**Reading text:**

I think parents tell children to be quiet so often because they are hoping (rather naively) that children will learn the rules of social engagement by watching the parent navigate social interactions.  They are attempting to lead by example.  It is difficult for a parent to steer the boat when Junior is tugging at a skirt, demanding attention, running amock, removing his clothing, screaming at the top of his lungs, and/or lying on the floor.  But if you think about a parent chastising a child for poor behavior in public, it is their way of reinforcing proper etiquette.  It's just like training a dog.  You can't wait until you get home or the teachable moment has passed.

In my twenties, I firmly believed that people with children should just keep those little urchins away from polite society.  Of course, I was polite society.  I used to say there should be a "no children" section in restaurants just like their were "no smoking" sections.  To this day, I find myself bristling when I sit down at a restaurant, order my food, and then they seat a family with a child near me. When a child cries, it's like someone is piercing my brain with a needle. When that family is seated next to me and here comes a waiter with a booster chair, I feel that sudden selfish question settling over me like an old friend:  "Why me?"  But a kid won't learn how to behave in public if they aren't allowed in public.  I guess I'm just going to have to suck it up and take one for the team.

I can't tell you how many parents I gave the stink eye for daring to have a misbehaving child anywhere near me.  Or how mind-bendingly rude I found people who blew their nose in the middle of a restaurant where people were trying to eat.  And don't even get me started on drivers.  I honestly believe that in this day and age, the only circumstances under which drivers follow the rules of the road are when a police car has been spotted.  We are as impatient with traffic as we are with a line at the mall. We live in a society of constant exasperation with one another.  We have no sense of courtesy.  No tolerance.  We are a culture that pulls into oncoming traffic and gets incensed at getting flipped off.  I'm surprised any of us are alive.

**Dataset section:**
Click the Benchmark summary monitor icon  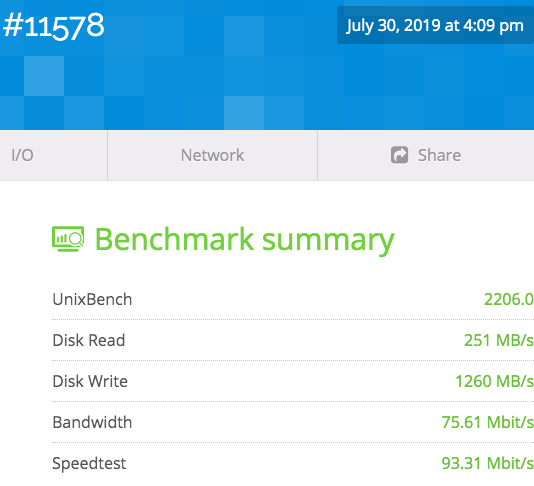click(68, 239)
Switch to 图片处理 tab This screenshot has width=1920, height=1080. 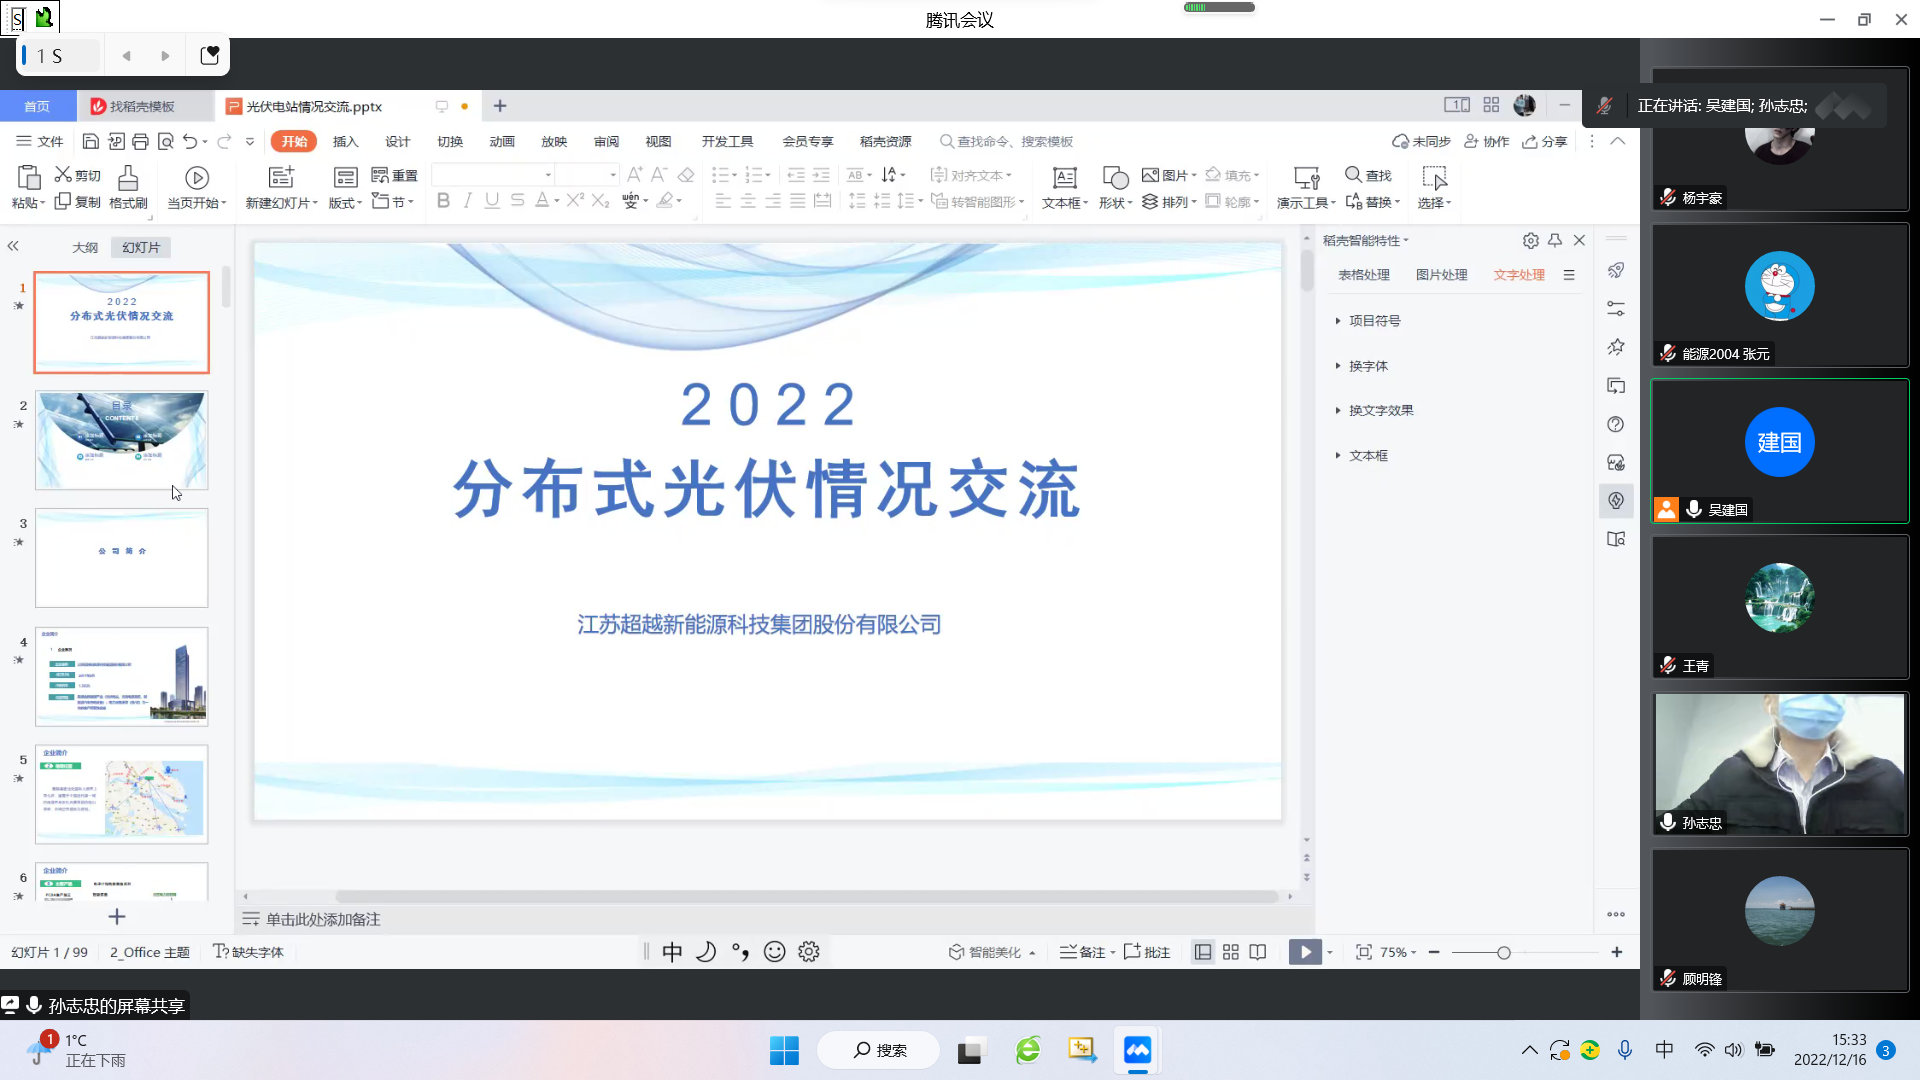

**Instructions to follow:** Write the next part of the piece on children and manners in public, picking up right after its final sentence.

**Task response:**
So in my opinion, passing along manners and teaching children how to be sufferable in public is the main job of a parent.  It doesn't always take.  I've seen a 20-something pull a car decoration off someone's vehicle because he disagreed with the sentiment it represented.  I listened as a 20-something chastised an older woman, "Watch where you're going" when she bumped into him in a hallway.  We are convinced of our ultimate and unbending rights not to be impacted by anyone else, ever.  We shouldn't have to listen to others' phone conversations.  We shouldn't have to wait in line. We shouldn't have to stand on the bus. We shouldn't have to deal with smoke, offensive smells, loud noises, farts, burps, opposing opinons, natural disasters, shortages, high prices, and crying babies.  We have become a society of self-aggrandizing intolerants.  I admit it.  At various times in my life, I've been one of them.

We are acutely sensitive to slights and yet we fail to offer the same level of respect to others that we demand for ourselves.

However, there comes a time in your life when your own behavior begins to follow the Golden Rule. This is the point at which you become an old fogey. For some people this happens early. For others, it comes unbelievably late.  We hope that children learn this in their teens.  I've seen 50-year-old professionals with no more self-control than a two-year-old.

But I want to get back to my title statement, which perhaps in light of my old fogey rant here might seem incongruent with my perspective.  I do think there are conditions under which rudeness is not only acceptable, it may actually be beneficial.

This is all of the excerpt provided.